(Raw data):
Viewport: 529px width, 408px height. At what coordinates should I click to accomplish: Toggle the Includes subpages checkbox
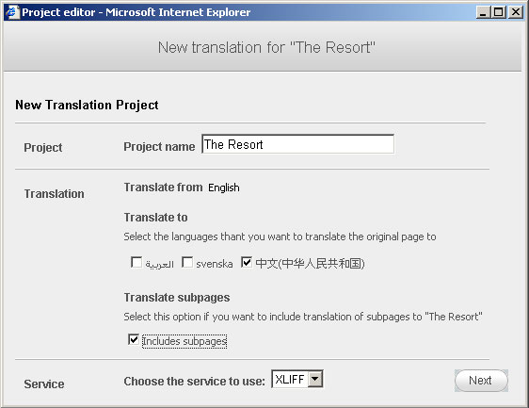134,339
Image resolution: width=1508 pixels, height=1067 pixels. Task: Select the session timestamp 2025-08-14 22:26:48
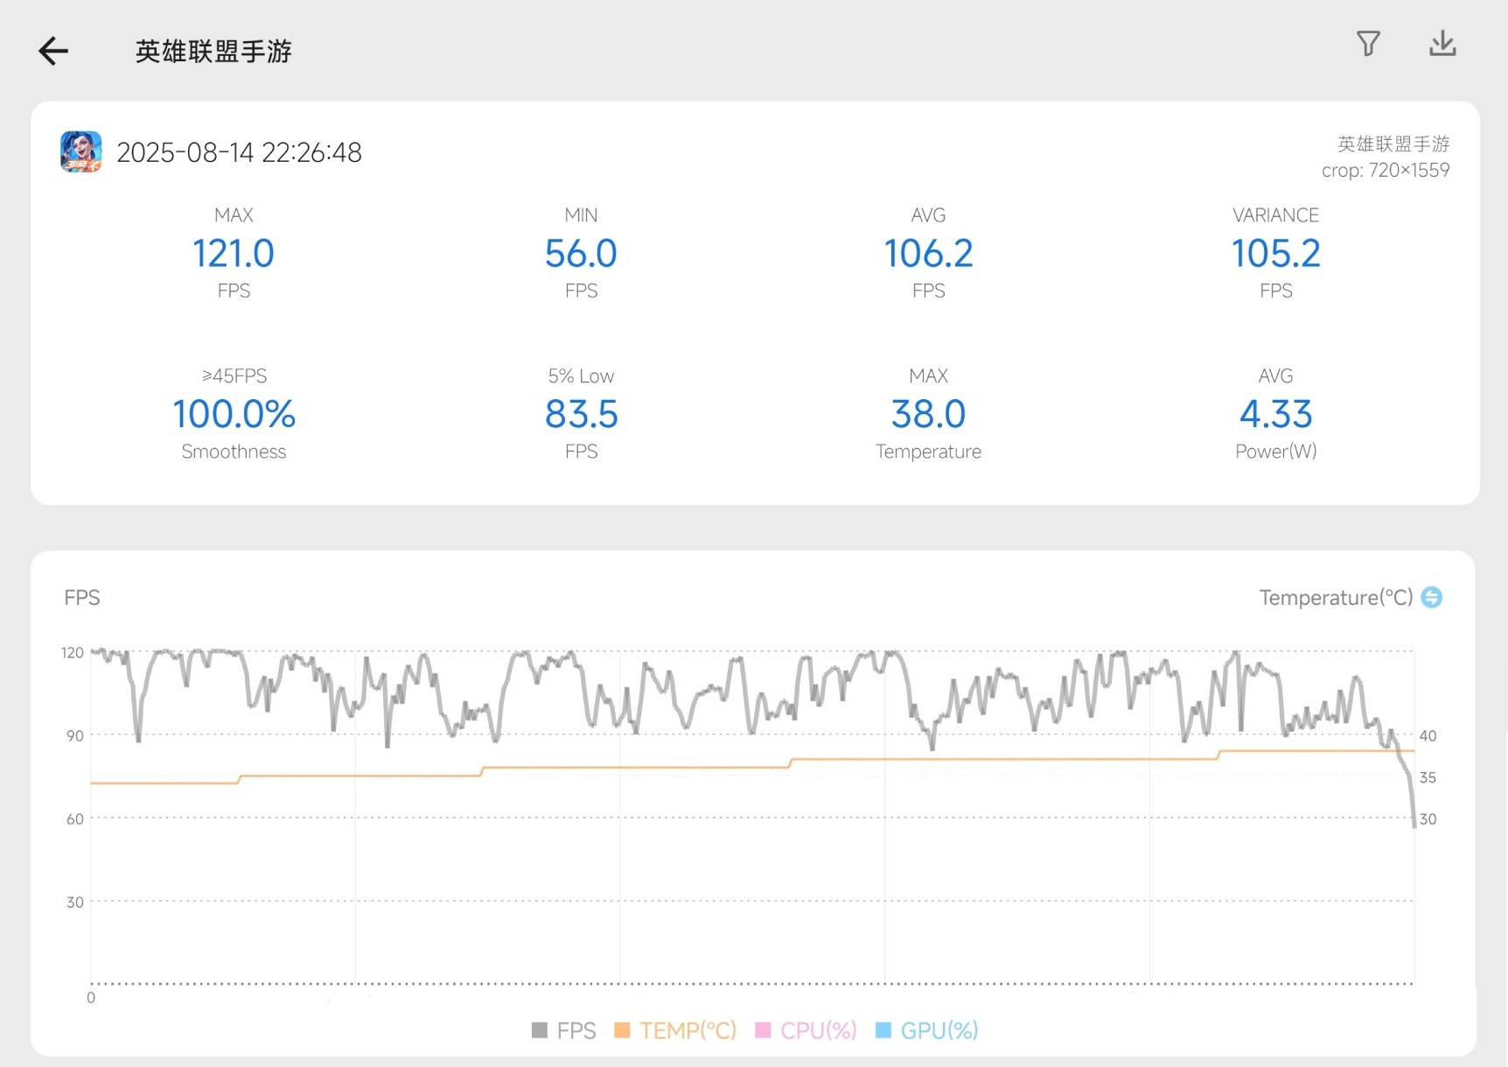239,152
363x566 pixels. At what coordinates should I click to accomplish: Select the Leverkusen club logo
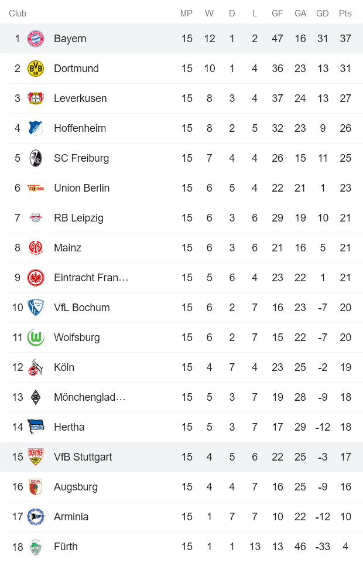pyautogui.click(x=35, y=98)
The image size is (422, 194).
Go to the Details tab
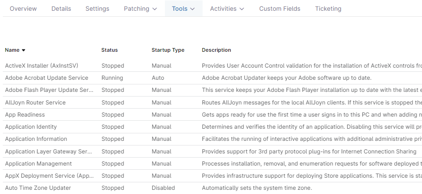point(61,9)
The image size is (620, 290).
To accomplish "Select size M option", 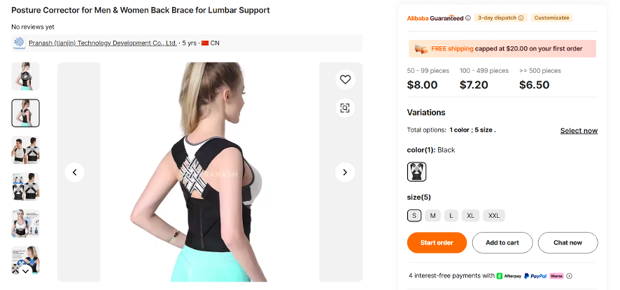I will click(x=433, y=215).
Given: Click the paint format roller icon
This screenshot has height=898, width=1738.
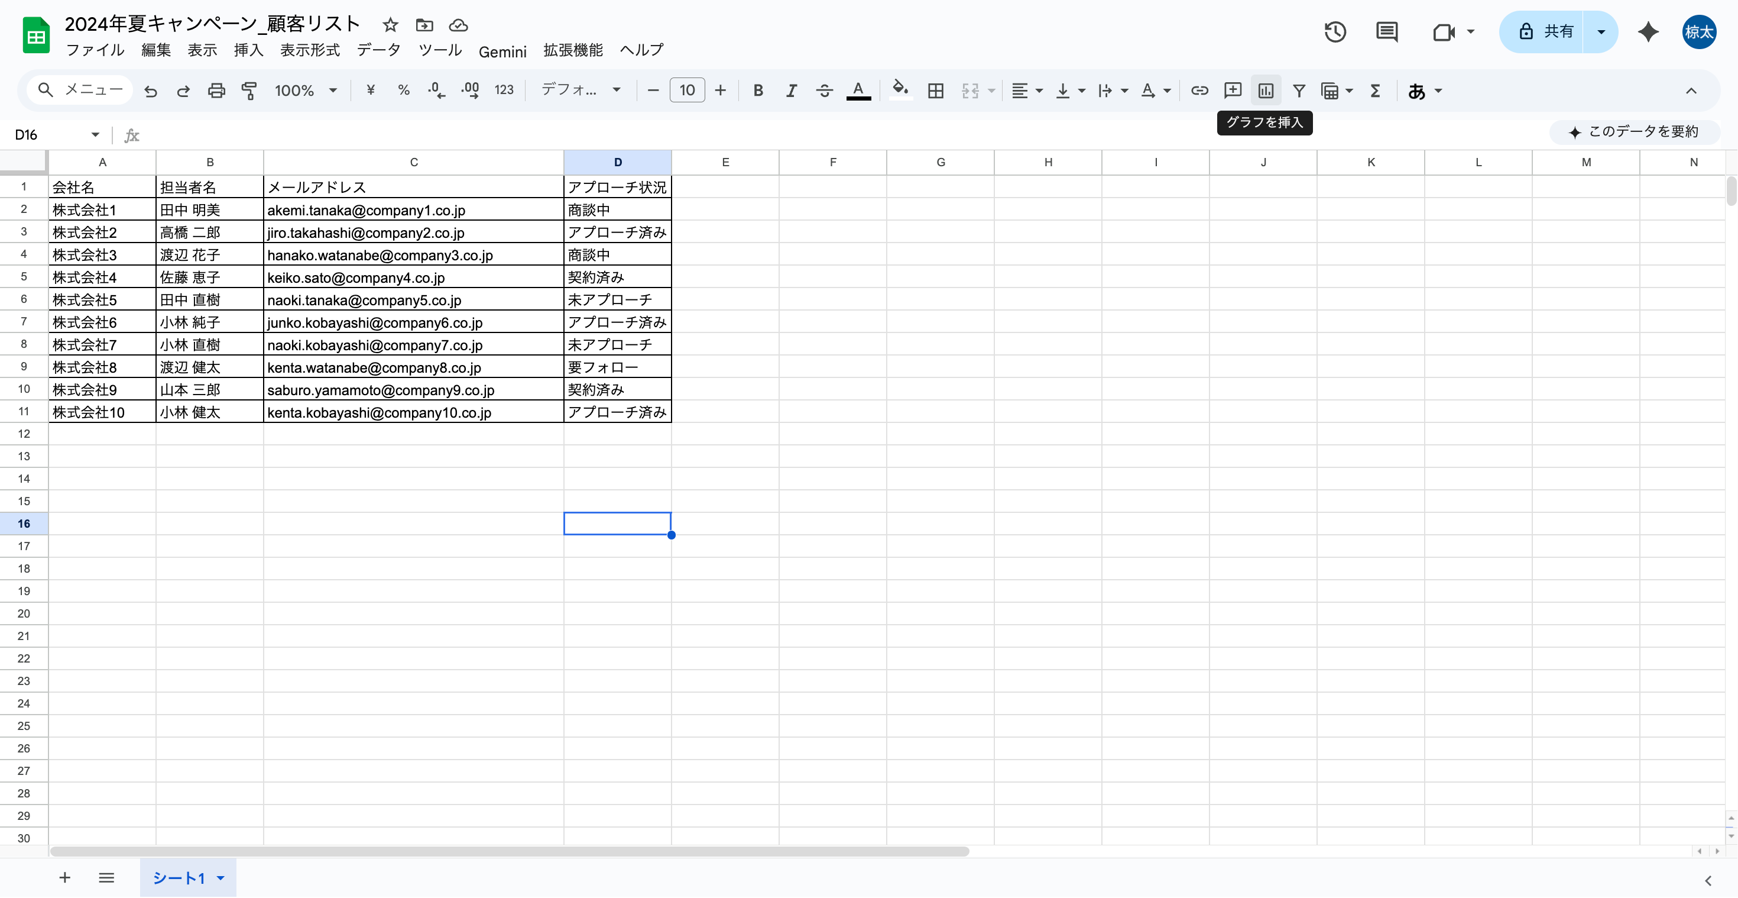Looking at the screenshot, I should (249, 90).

(Stated exercise): Find every line in the records above that contains the word "height" and copy each of those lines in full.

(Answer for the task):
Viewport: 529px width, 408px height. At what coordinates should I click to accomplish: Toggle the Includes subpages checkbox
Image resolution: width=1508 pixels, height=1067 pixels. Task: Select the session timestamp 2025-08-14 22:26:48
This screenshot has height=898, width=1738.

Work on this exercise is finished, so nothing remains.